● LISTED RECORDS:
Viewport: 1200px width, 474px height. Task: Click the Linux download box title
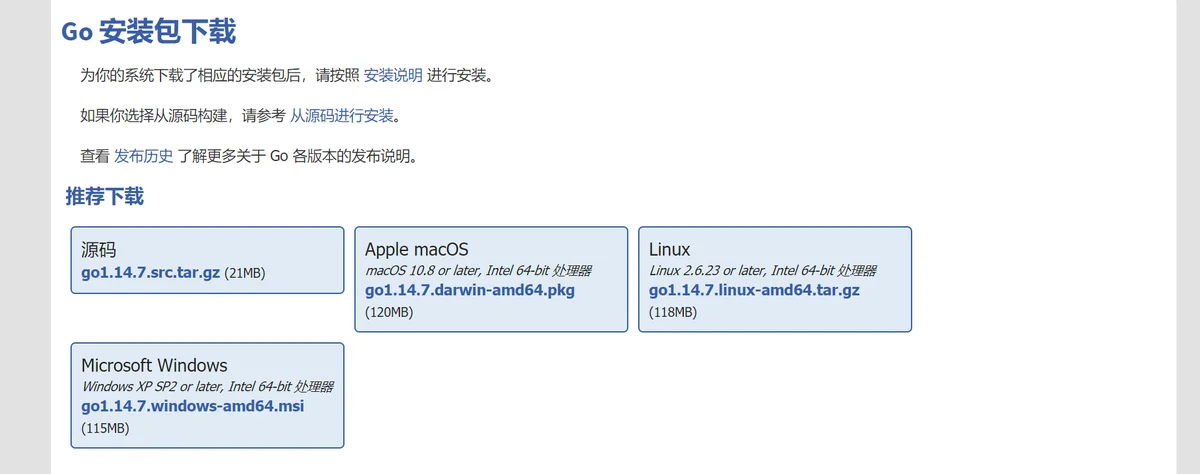coord(670,249)
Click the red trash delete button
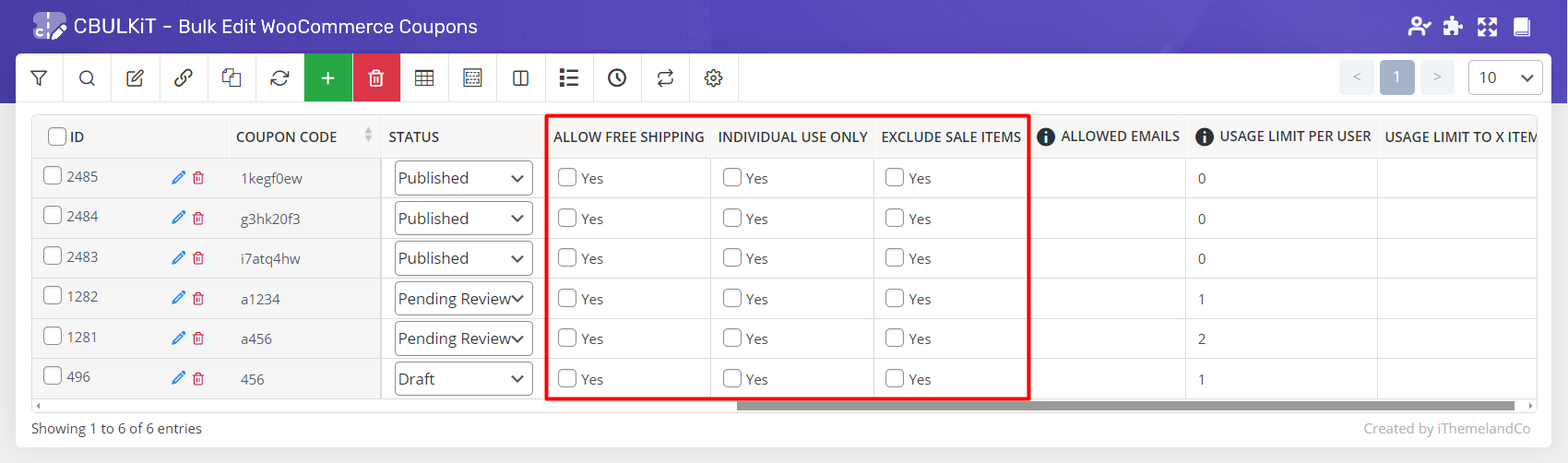The width and height of the screenshot is (1568, 463). click(x=376, y=78)
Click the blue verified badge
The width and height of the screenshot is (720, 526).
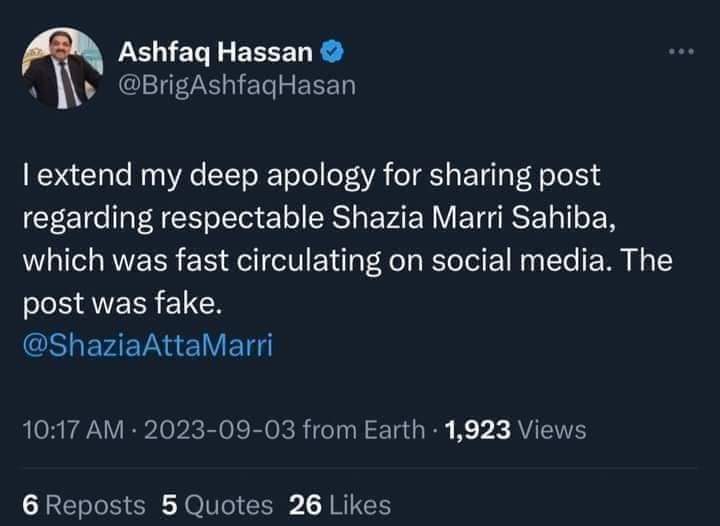pos(337,51)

● WORK TASK: Copy each entry exactly as written. Images should not appear in the copy.

● ANSWER FOR THE TASK:
Viewport: 1200px width, 474px height. Task: Click the Linux download box title
coord(670,249)
Click the red trash delete button
The width and height of the screenshot is (1568, 463). click(x=376, y=78)
Click the blue verified badge
The width and height of the screenshot is (720, 526).
pos(337,51)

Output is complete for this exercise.